Lords of chaos
Film dramatique. Pour ados / adultes.
Lords of chaos, Jonas Akerlund, 2019, 1h48
Lords of chaos, Jonas Akerlund, 2019, 1h48
Presque 30 ans après les faits, on reste sidéré par la mécanique
criminelle qui s'est emparée de la scène black metal norvégienne. De
l'underground au fanatisme sanglant, portrait d'une folie collective
avec « Lords of Chaos », le film subtil et terrifiant de Jonas Åkerlund.
« Je voulais faire un film qui humanise ces jeunes, car les documentaires et les livres qui parlent d'eux les représentent tous en monstres, en démons. La vérité, c'est qu'ils étaient de très jeunes gens, animés par des passions très fortes. » Fort, le mot est faible. Metal extrême, satanisme, suicide, églises en feu, meurtres : la dérive criminelle de la scène black norvégienne dans les années 1990 est un authentique cas d'école. Dans son film « Lords of Chaos », Jonas Åkerlund, vidéaste et ancien batteur du cultissime groupe Bathory, retrace avec talent cette sidérante histoire d'amitié qui tourne mal.

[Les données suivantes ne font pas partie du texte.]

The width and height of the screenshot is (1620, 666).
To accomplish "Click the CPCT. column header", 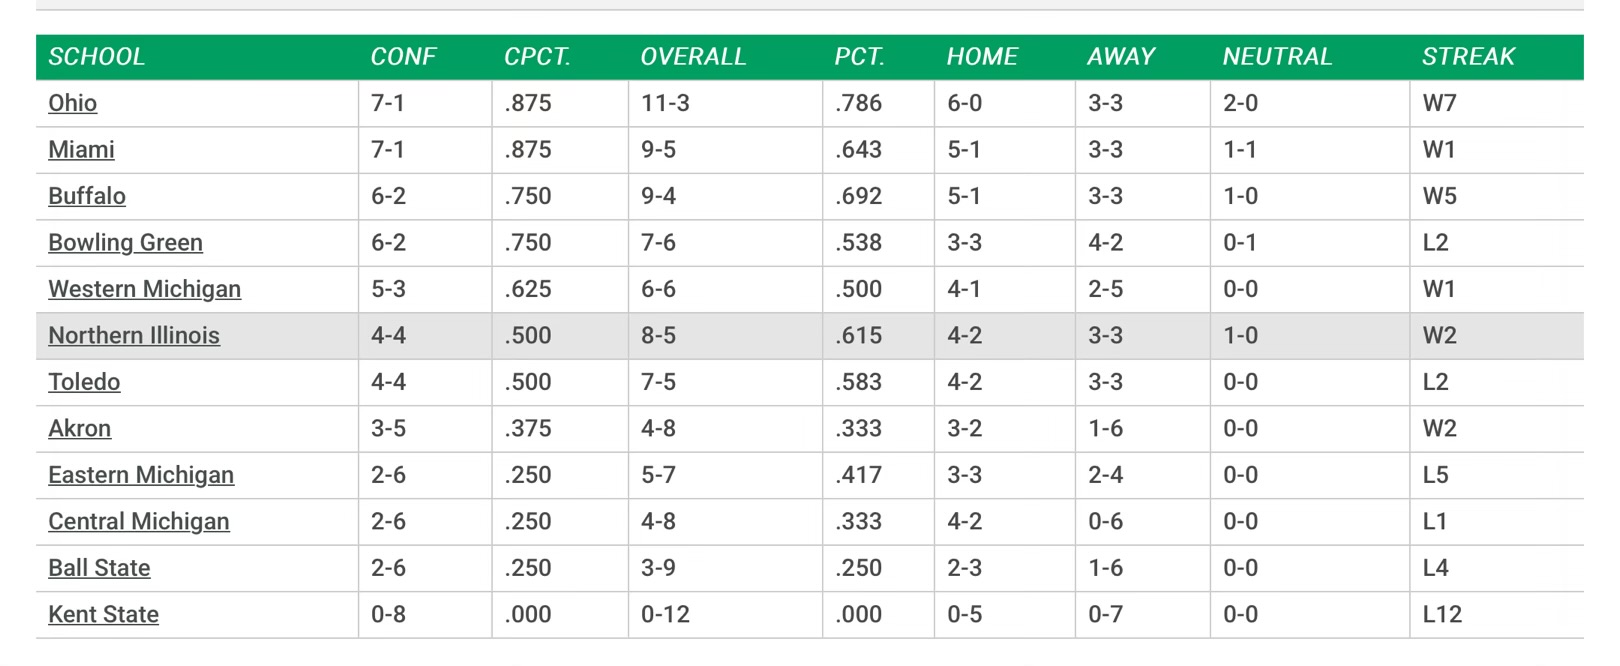I will 537,57.
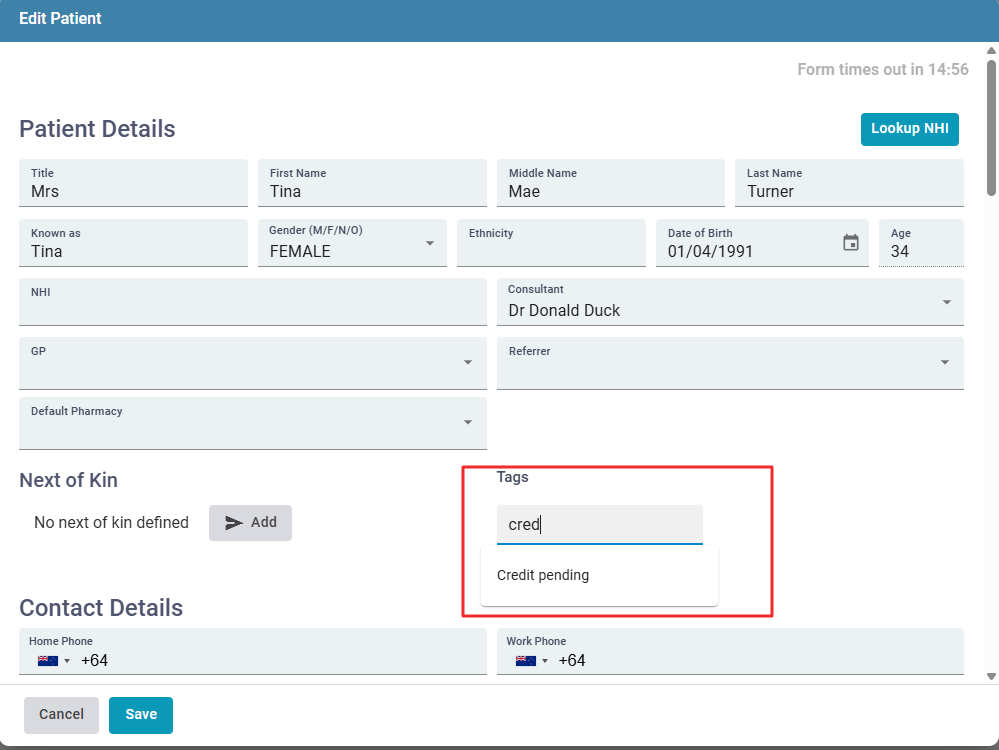Viewport: 999px width, 750px height.
Task: Click the scrollbar down arrow
Action: [x=991, y=676]
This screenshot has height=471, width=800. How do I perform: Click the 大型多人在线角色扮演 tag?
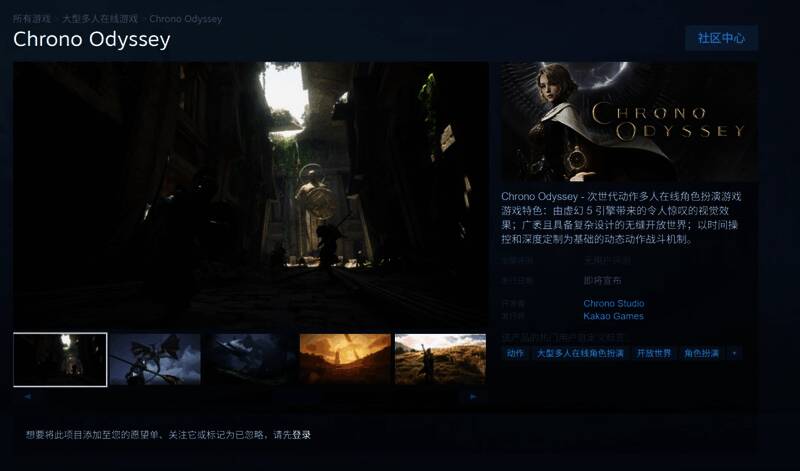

Rappel des faits. Au début des années 90, le mouvement metal atteint une apogée de violence à force de surenchère contre-culturelle. Deux sous-genres extrêmes, le death et le black metal obtiennent un écho tout particulier dans la très bourgeoise Scandinavie. En Norvège, cette scène underground gravite autour du groupe Mayhem fondé par Øystein Aarseth alias Euronymous. Le projet véhicule une imagerie nihiliste et sataniste en rupture délibérée avec toutes les valeurs de la société environnante. Quant à la musique, elle est terrifiante, exigeante, ultra-excluante ; c'est la naissance du black metal norvégien.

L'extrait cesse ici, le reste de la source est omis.